Mercedes-Benz C-Class C220 First Drive

Mercedes dealers will tell you that the new C-Class is so refined that driving one feels like upgrading to an E-Class. They may have a point.

While the E-Class is starting to show its age, the new junior saloon borrows interior and exterior styling from a model far above its pay-grade: the S-Class. Sit behind a C-Class, in fact, and you’d be forgiven for mistaking it for its older sibling, so close are the similarities. Inside it’s the same story, though not to the same plagiarising degree.

The new C-Class is also longer and wider in comparison to the car it replaces, the effects of which won’t be go unnoticed by passengers, and Mercedes has thrown in a suite of safety technology usually reserved for more rarified models.

The aim is simple: distance the German carmaker’s best-seller from anything else that might have previously been considered a worthy rival.

How good it is?

Very good indeed, as you might expect. Mercedes has glossed over the more mature, larger E-Class and taken inspiration for the new C-Class from its flagship S-Class.

That means the ride quality is class leading, and there’s the option of full air suspension in addition to a range of driver adjustable settings (Comfort to Sport +). Mercedes’ decision to use roughly five times more aluminum in the new car also seems worthwhile, and bumps and poor road surfaces are discreetly lapped up at any legal speed.

The steering is noticeably lighter than in the more sporty BMW 3 Series, due to Mercedes’ new electromechanical setup (similar to the latest Porsche 911). Committed drivers won’t take to it, but for everyone else it will feel perfectly in keeping with the effortless character of the car. The steel brakes bite crisply and are strong and progressive, too. It’s an incredibly easy car to drive and control, despite its considerable size.

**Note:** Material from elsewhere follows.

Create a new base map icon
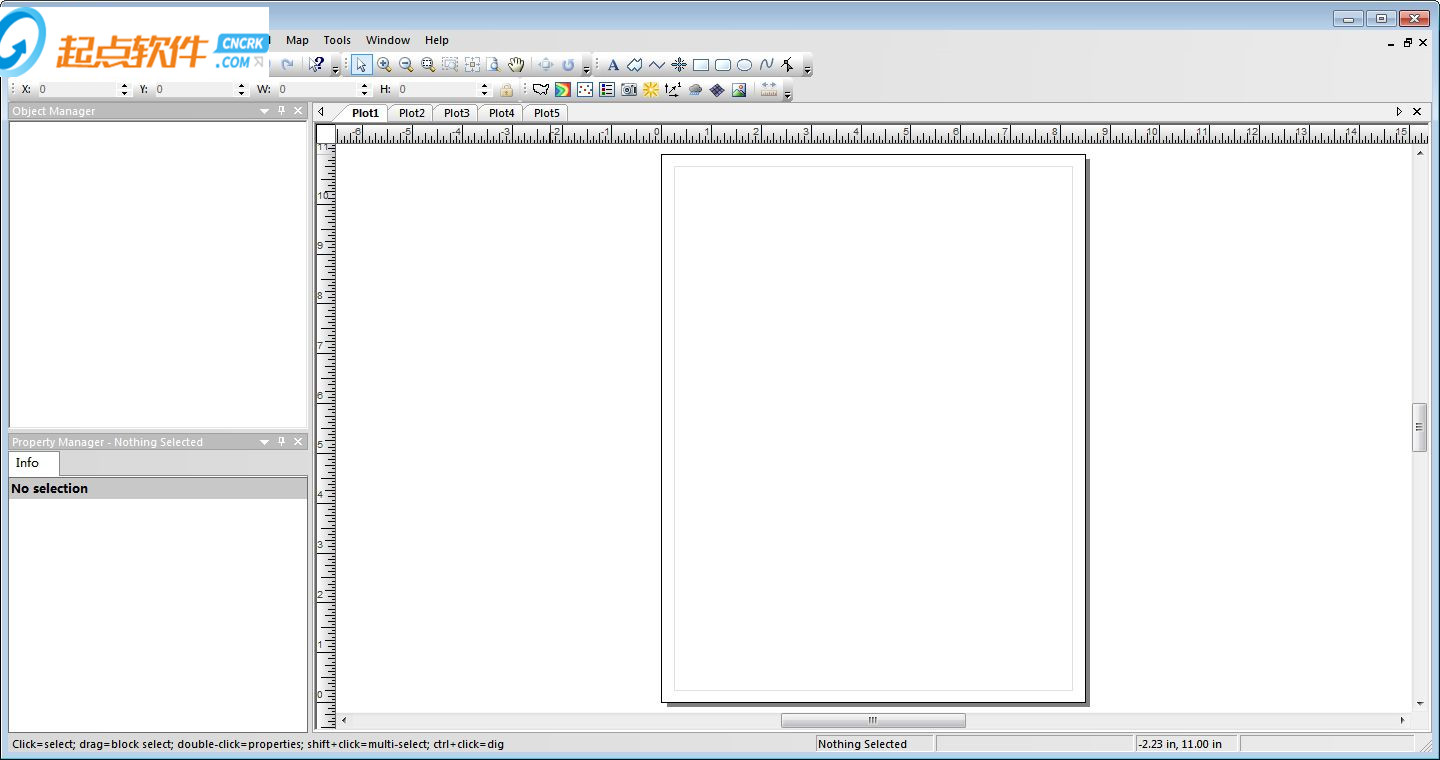The image size is (1440, 760). 541,90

The C220 BlueTec we drove will be the likely most popular, and for good reason. It’s combination of an ample 178bhp powerplant and a combined 70.6 miles-per-gallon beats the equivalent BMW and Audi models, and is also marginally less expensive in both manual and automatic form.

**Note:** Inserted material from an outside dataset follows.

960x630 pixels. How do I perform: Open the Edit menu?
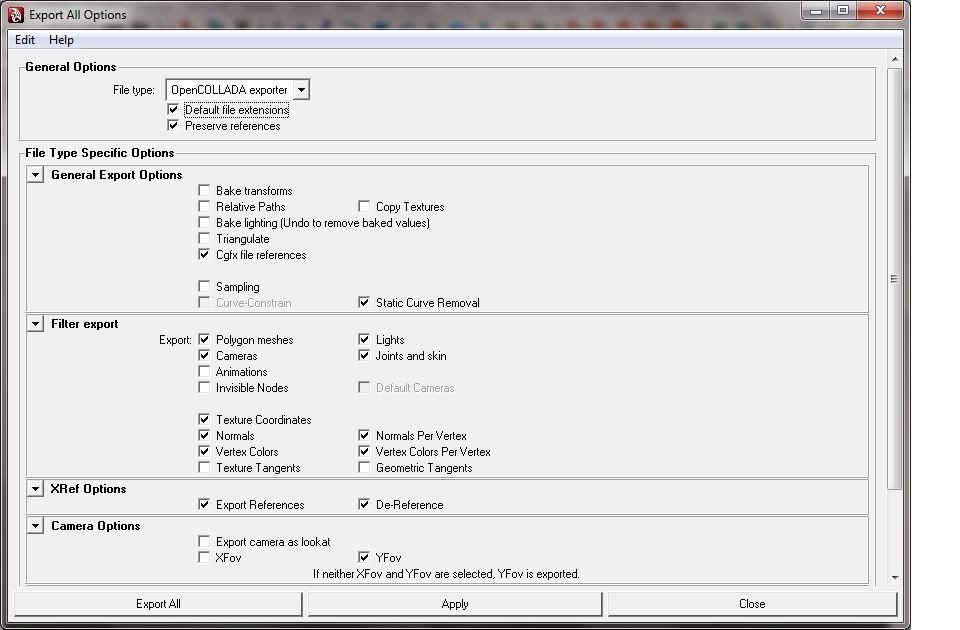tap(23, 39)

The latter transmission takes for the form of a seven-speed unit, which helps dispatch the sprint to 60mph in a reasonably brisk 7.4 seconds. Top speed is 147mph, and the car is in insurance group 29, while prices start at £29,365.

Here’s the caveat, though. Reasonably strong and efficient the four-cylinder diesel may be, but it’s also surprisingly noisy during motorway driving and even more so about town. Its coarse chugging won’t be lost on those familiar with the smoother, sonorous BMW turbodiesels, either, undoing the hard work Mercedes’ aerodynamicists have put into making the new car ultra-slippery (resulting in admirably little wind noise).

Despite the noise, the interior is a good one. Materials are varied depending on spec, but perceived quality is high, with cold-touch metals, varnished wood, and plenty of leather. The hideously expensive 14-speaker Burmester sound system not only looks but also sounds superb, while switchgear is reassuringly sturdy and the instrumentation is clear. This is an interior BMW can’t hope to match, with Audi also left trailing.

There are again, however, snags. The car industry’s current obsession with free-standing infotainment screens has been adopted enthusiastically by Mercedes, and the seven-inch unit in the C-Class looks like a third-party retrofit. We’re also not sure about the touch-sensitive pad on the centre console, nor the dated software that it controls, but familiarity will likely help.

In terms of safety, however, the new C-Class will make even Volvo blush. Technology that helps prevent rear-impact collisions, keeps the car straight in crosswinds, and automatically dries the brakes is standard, while for a fee your car will even quantify your fatigue and take measures against it.

Other clever additions to the new car include a telescopic steering column that deforms during frontal impacts and a reinforced a passenger cell capable of sending huge energy around – rather than through – any humans inside. Even the fuel lines are immediately closed in after an accident to prevent fires, while if at least one airbag is deployed the emergency services are automatically notified if there’s no response from within the vehicle.

Worth a test drive?

Without doutbt.  The junior premium saloon segment comprises relatively few cars, so it’s worth taking each of the major players (BMW 3 Series, Audi A4, Lexus IS, Infiniti Q50) for a thorough test drive, as well as cross-shopping some fringe models (BMW 4 Series Gran Coupé, Audi A5 Sportback).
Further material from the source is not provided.